# RECORD EXTRACTS
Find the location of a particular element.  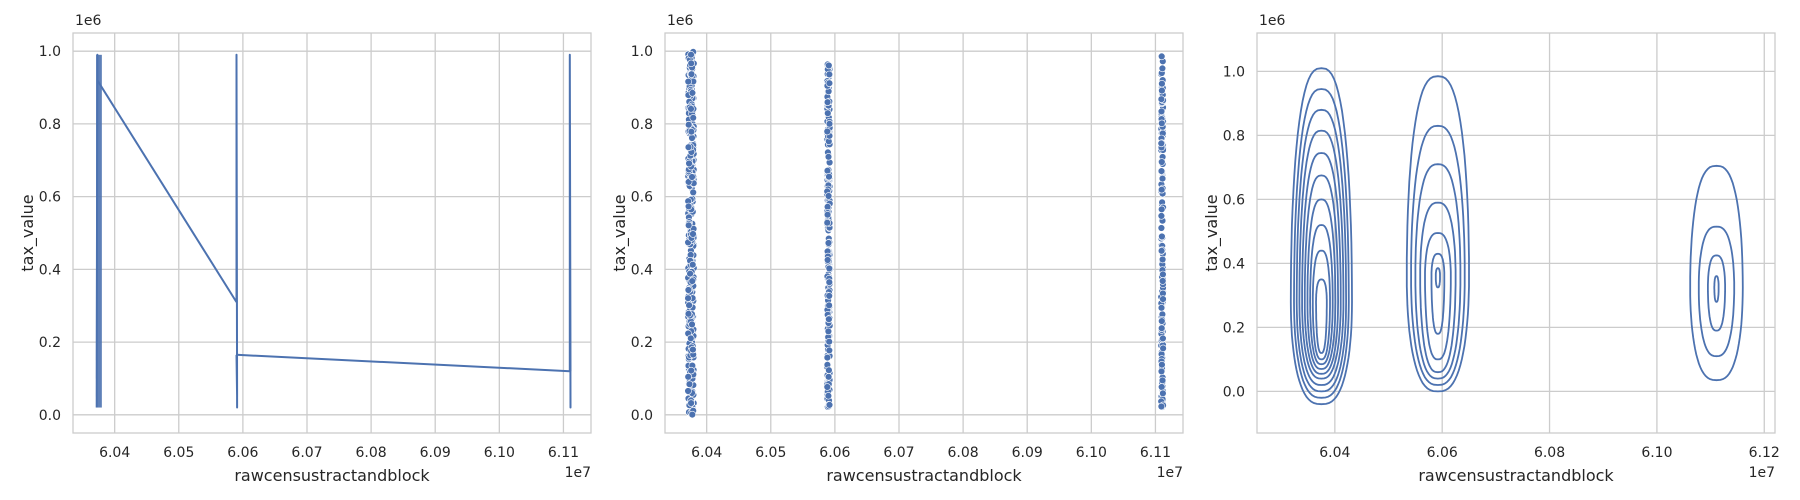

---

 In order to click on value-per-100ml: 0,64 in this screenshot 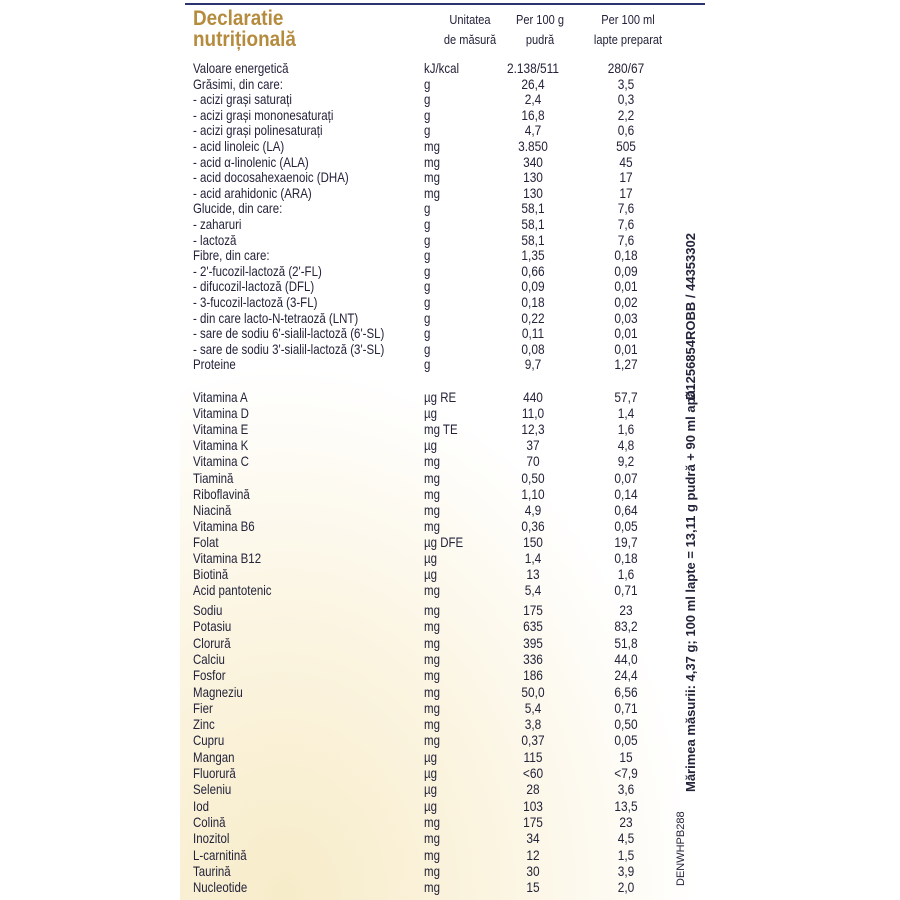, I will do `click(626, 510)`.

* * *

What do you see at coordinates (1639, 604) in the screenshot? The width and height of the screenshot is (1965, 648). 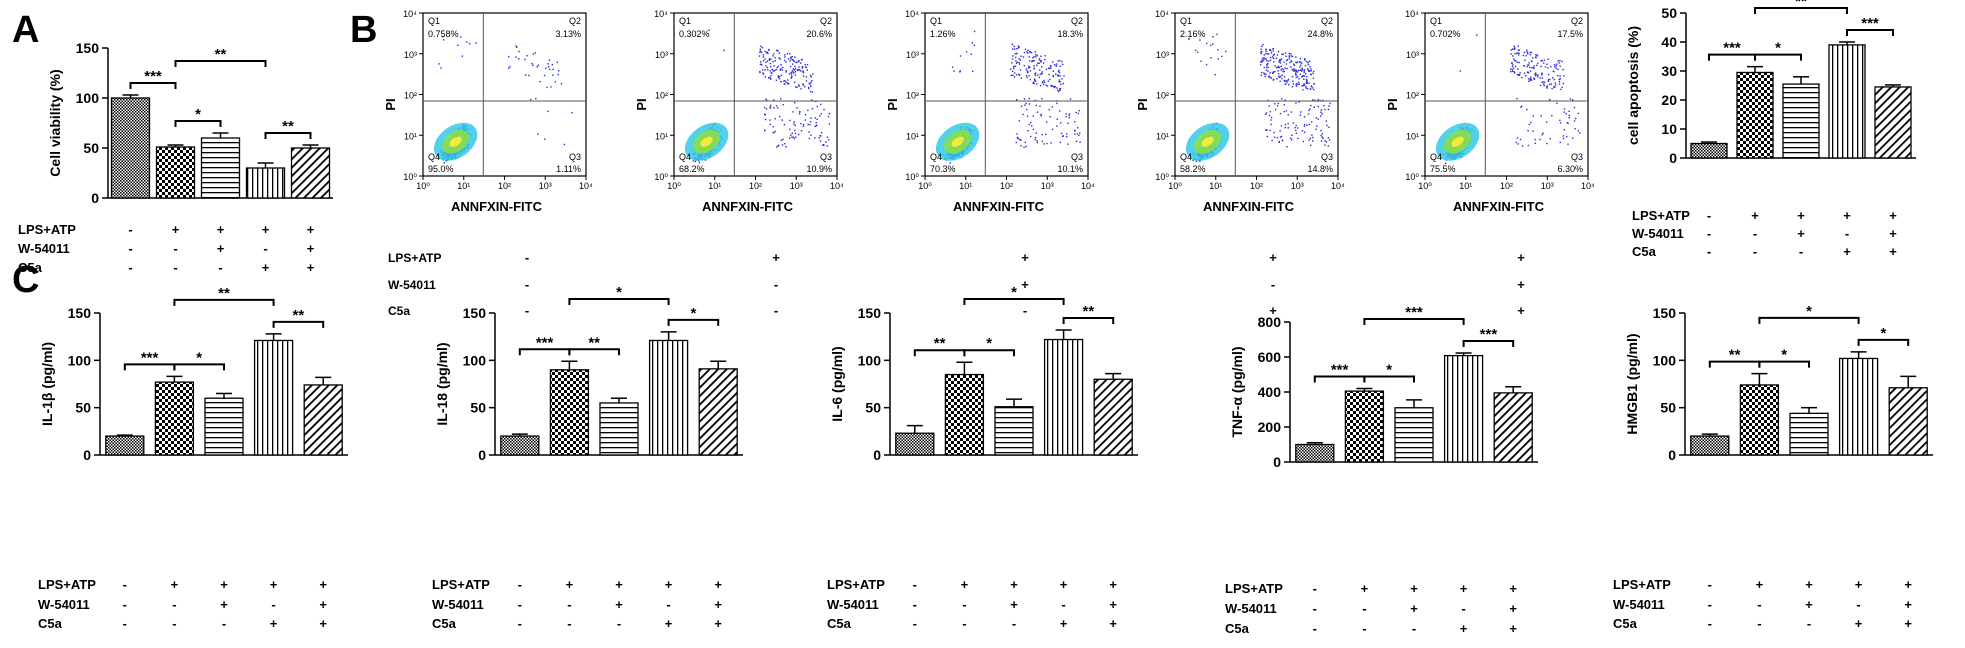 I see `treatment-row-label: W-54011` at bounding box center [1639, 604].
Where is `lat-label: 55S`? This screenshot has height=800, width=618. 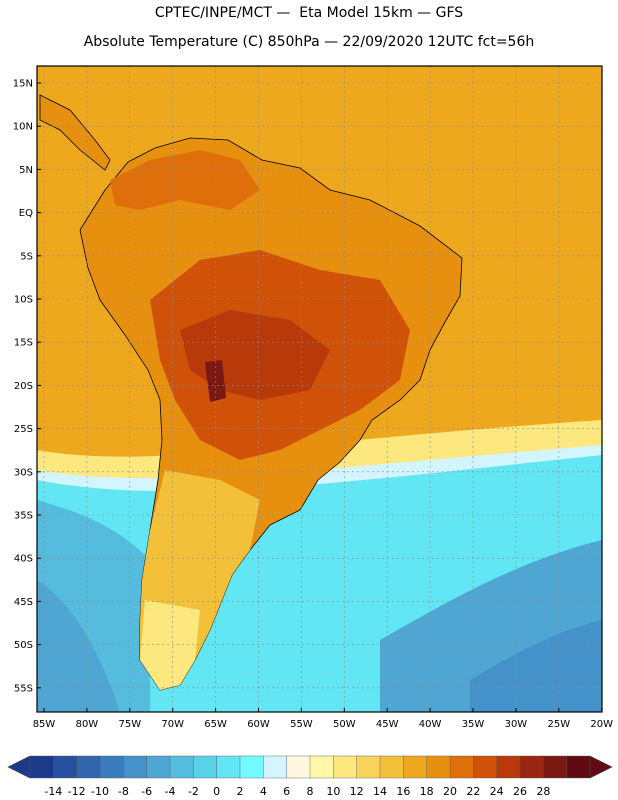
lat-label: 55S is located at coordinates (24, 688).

# INSTRUCTION
Convert the data above, starting with the line containing "has height=800, width=618." and going on through the line containing "lat-label: 55S is", into a JSON list of strings, one string per line, with blank lines skipped. Leave the pictures out.

# WRITTEN ANSWER
[
  "Where is `lat-label: 55S`? This screenshot has height=800, width=618. ",
  "lat-label: 55S is located at coordinates (24, 688)."
]